90. I meet with a Tane in his mid 30s mid June 2009 who took 6 sessions to fully disclose and allow me to write a 290. Due to the torture he suffered, the first disclosure ever and all the noise ACC was making re new changes I thankfully was able to find other funding for him to continue until xmas. (Since then we maintained contact via phone and text and have had emergency sessions to support his anxiety). So the 290 is in ACC's hands in mid August and when I finally got some sense from them in late September when they said they were waiting on his doctors report (who has been very supportive), they then said early October they had another 3 weeks to decide which took them to early November. Finally they sent him a letter stating he had to have a psych assessment first. He didnt hear from them again until yesterday '(02/02/2010) and they have told him they have been trying to contact him and now he has to wait until the 10th of APRIL. Meanwhile my client has maintained almost daily contact with me, sometimes brief but still contact so he is extremely pissed to find himself feeling accused of not being available by phone (taking into account he is a solo dad of 2 young boys and very involved with his hapu...I won't even go into the cultural issues arising) and I am feeling rather defeated! We are currently waiting on WINZ funding, (DHB won't touch this as the mention of sexual abuse means they refer to ACC and helpful doctors can unwittingly jeopardise this). He is suffering and has given up hope many times, his PTSD sypmtoms are high and his whole mauri is deeply effected.
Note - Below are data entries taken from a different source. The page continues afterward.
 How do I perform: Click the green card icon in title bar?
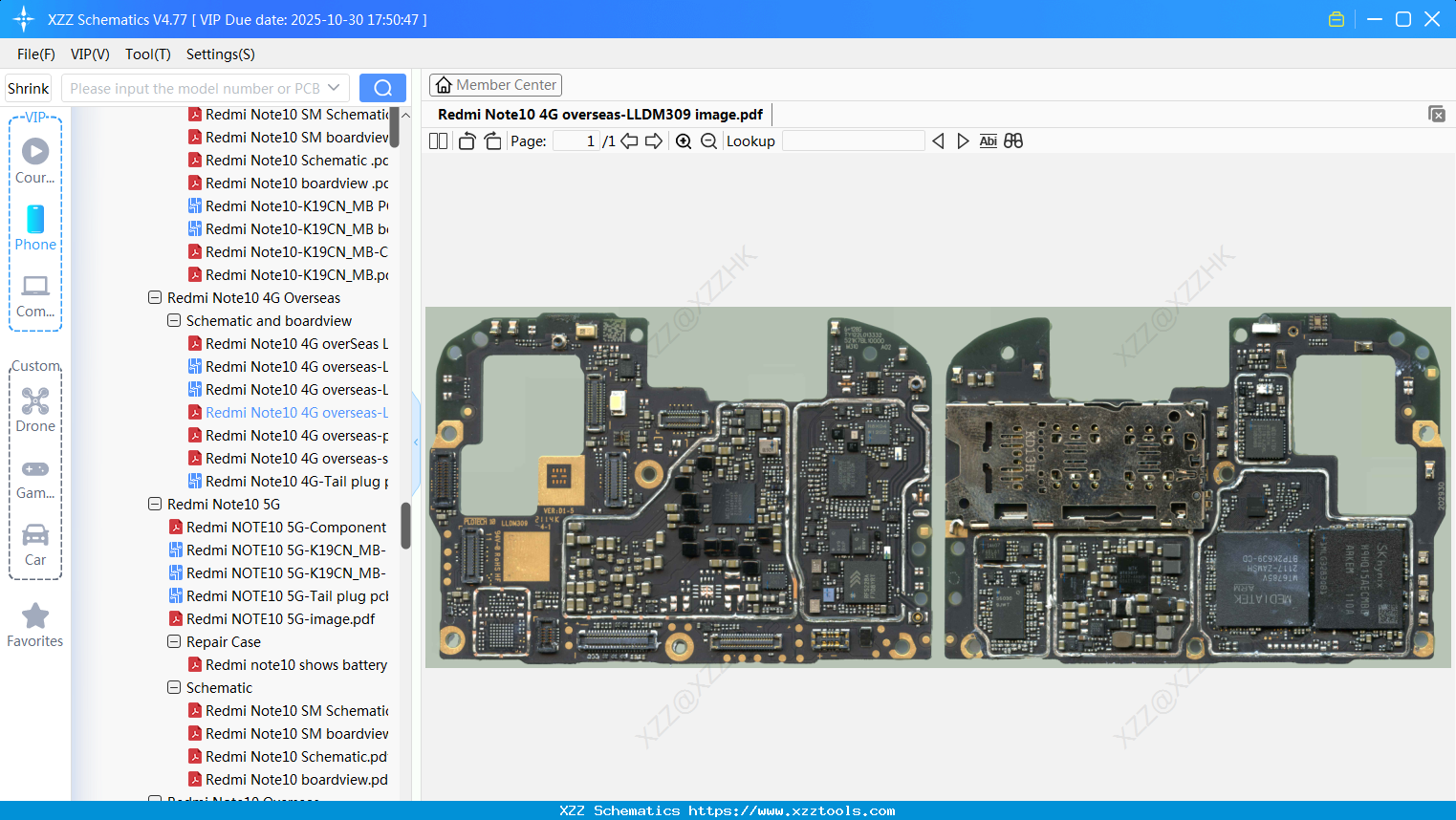coord(1336,18)
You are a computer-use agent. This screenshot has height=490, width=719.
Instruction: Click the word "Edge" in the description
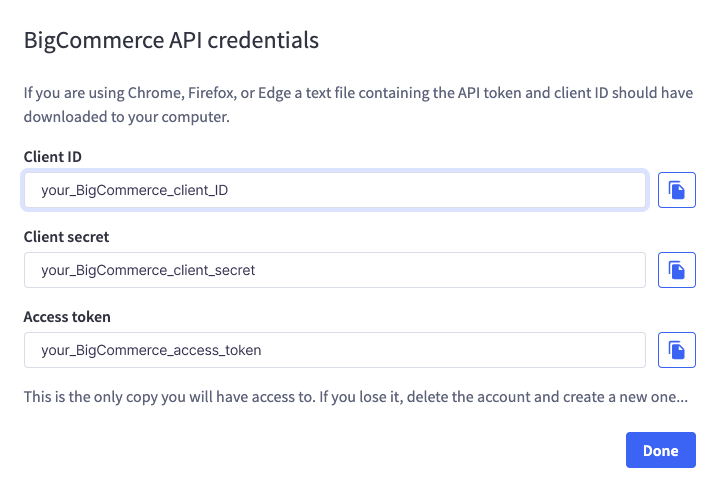pyautogui.click(x=274, y=93)
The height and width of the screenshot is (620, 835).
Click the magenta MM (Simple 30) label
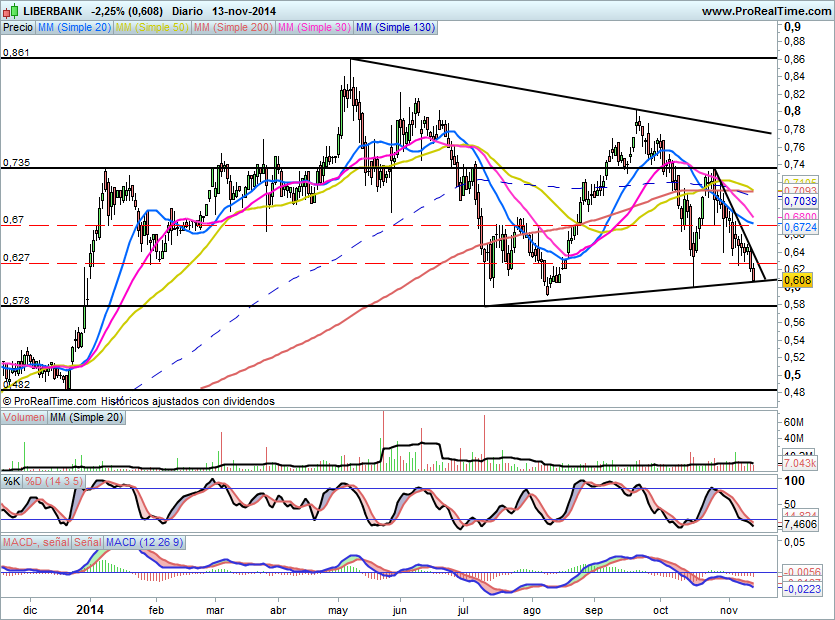pos(314,28)
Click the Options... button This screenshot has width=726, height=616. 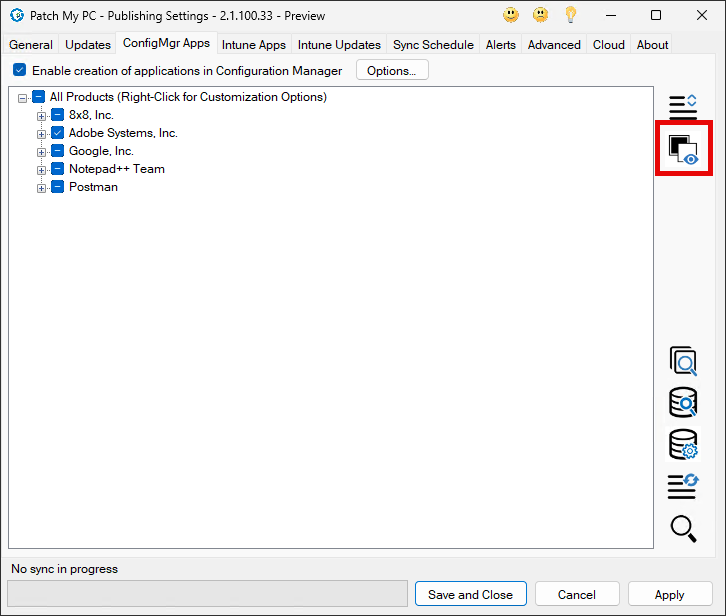coord(392,71)
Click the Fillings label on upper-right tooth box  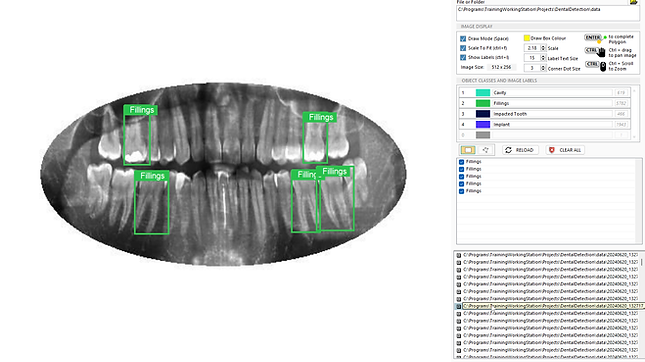coord(320,117)
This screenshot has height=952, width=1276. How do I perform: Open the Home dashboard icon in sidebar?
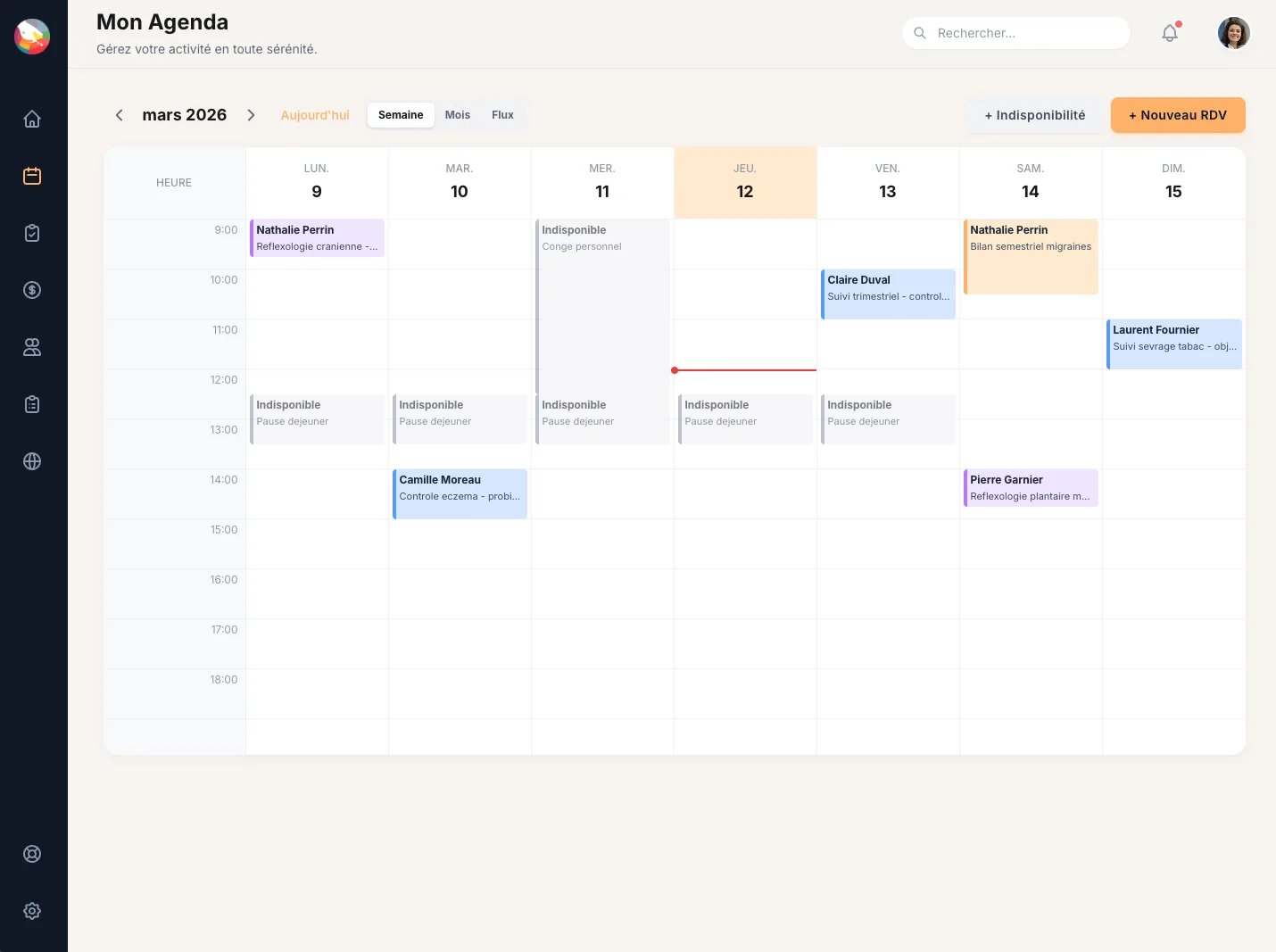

He is the only new client I have taken on and to be honest I may be suffering finanically but am extremely glad I did or my whole practice would have been taken up with people suffering because of this stupid system and working for $25 an hour on WINZ disability allowances
Last time I reported one good news story. That may have been a bit premature as to date there has been no follow through of a referral back to the initiating counsellor, in spite of the recommendation by the assessor.